L'auteur dénonce un contenu pédagogique pas toujours à la hauteur des brochures : parcours en anglais enseignés par des profs qui bredouillent à peine dans la langue de Shakespeare, plateformes en ligne présentant des MOOC qui ne sont plus enseignés, projets de responsabilité sociale qui n'ont de social que le nom... sans parler d'un certain nombre d'enseignants qui sont loin des superstars internationales vendues par la communication de l'école, ou des cours dispensés par des professeurs préférant de loin la recherche à l'enseignement quand ils ne se voient pas tout simplement contraient d'enseigner des matières pour lesquelles ils n'ont pas d'expertise!

Se méfier des classements

Le constat dressé par l'auteur, qui a expérimenté les écoles de commerce en tant qu'étudiant, puis en tant que professeur, est accablant, tant les établissements décrits ressemblent moins à des centres de formation qu'à à des boites à fric cherchant par tous les moyens à augmenter la note déjà salée : frais de scolarité qui augmentent à chaque passage en années supérieure, frais de stage, adhésion aux associations, voyage...

Même présentée avec humour, la situation a de quoi faire angoisser les futurs étudiants en école de commerce. Mais l'auteur donne quelques pistes pour éviter d'être aveuglé par les présentations avantageuses des écoles. Ainsi, ses deux personnages conseillent de se méfier des classements, pompeusement appelés "rankings". "Une école trouvera toujours le moyen de se proclamer leader dans un domaine", avertit Gaëlle, la narratrice. Ainsi sa propre école a-t-elle découvert que "si on divise le nombre d'étudiants à Sup de Co Mercure par le nombre d'habitants de la ville où on est implantés, on est la première école de commerce de France !" Ce qui est, comme chacun sait, le premier critère de sélection des futurs étudiants. Quant aux classement publiés par les médias, ils se basent sur du déclaratif non vérifié.

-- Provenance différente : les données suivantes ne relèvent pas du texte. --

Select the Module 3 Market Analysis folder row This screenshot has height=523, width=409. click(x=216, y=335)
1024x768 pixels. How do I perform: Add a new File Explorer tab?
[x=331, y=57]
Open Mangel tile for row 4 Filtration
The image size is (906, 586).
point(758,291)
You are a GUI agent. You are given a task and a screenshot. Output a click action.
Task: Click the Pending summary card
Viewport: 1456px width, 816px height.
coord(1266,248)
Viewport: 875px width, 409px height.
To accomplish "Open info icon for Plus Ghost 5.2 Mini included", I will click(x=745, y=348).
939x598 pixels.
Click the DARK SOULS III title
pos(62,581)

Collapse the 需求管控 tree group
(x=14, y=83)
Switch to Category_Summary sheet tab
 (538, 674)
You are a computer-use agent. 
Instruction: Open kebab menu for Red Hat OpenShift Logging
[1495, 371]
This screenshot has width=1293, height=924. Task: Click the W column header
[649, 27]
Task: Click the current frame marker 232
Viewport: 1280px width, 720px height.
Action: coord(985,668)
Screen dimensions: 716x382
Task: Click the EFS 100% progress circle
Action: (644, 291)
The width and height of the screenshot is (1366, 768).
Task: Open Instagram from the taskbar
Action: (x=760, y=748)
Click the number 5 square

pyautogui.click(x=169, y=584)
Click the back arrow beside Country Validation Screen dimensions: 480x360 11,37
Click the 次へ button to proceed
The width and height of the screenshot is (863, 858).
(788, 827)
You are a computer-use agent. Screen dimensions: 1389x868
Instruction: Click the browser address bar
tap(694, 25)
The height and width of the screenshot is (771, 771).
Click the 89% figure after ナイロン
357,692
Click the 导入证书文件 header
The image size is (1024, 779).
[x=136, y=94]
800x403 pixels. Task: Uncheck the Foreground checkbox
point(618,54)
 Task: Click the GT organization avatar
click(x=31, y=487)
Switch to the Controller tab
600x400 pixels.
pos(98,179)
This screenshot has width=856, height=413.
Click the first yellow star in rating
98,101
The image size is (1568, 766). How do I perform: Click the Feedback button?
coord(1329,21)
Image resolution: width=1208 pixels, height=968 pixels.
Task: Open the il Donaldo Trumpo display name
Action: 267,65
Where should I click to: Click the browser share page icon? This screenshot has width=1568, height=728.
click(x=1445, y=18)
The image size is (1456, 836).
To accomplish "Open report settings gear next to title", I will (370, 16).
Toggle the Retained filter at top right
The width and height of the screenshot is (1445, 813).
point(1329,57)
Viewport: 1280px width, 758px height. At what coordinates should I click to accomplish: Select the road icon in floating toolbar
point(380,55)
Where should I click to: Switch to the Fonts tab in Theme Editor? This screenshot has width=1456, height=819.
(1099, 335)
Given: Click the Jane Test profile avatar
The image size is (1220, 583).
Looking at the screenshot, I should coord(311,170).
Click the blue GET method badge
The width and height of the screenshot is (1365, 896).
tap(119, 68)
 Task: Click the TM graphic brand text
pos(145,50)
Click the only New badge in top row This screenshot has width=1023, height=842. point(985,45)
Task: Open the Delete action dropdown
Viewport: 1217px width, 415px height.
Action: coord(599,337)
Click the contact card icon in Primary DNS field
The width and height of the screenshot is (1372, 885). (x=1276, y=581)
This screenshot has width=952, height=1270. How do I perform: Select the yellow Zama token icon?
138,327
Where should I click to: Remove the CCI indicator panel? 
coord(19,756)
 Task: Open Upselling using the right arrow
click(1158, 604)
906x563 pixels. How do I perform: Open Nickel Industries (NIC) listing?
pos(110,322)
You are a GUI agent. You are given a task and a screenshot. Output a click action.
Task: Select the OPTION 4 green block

Les deux héros conseillent ainsi de profiter des journées portes ouvertes pour en apprendre plus sur l'école, à condition d'exacerber son esprit critique : les anciens étudiants venus témoigner sont triés sur le volet, les programmes présentés ne sont parfois pas encore signés... Si les professeurs disparaissent peu après la conférence de présentation des programmes, c'est mauvais signe : l'ambiance de travail n'est probablement pas au beau fixe. L'auteur attire également l'attention sur des détails en apparence plus saugrenus : si le directeur général a sa place de parking attitrée, c'est probablement que "les méthodes managériales datent des années 60"...

A la lecture de la BD, les étudiants ne sont pas à l'abri de revenir sur leurs choix d'orientation. Ils gagneront en tous cas quelques clés pour mieux décrypter la communication des écoles de commerce et découvrir un aperçu de l'intérieur de ses établissements rarement mis en avant.

Sup de cons, le livre noir des écoles de commerce. 48 pages, éditions La Différence, avril 2017, 15 euros

L'auteur, Zeil de son nom de plume, a obtenu un mastère à Grenoble Ecole de Management, un MBA à l'université du Texas et un doctorat à l'Arizona State University. D'abord directeur d'études à ORC International (société d'études de marché), il a ensuite été enseignant en marketing dans une sup de co française, ainsi que dans plusieurs universités américaines et canadiennes.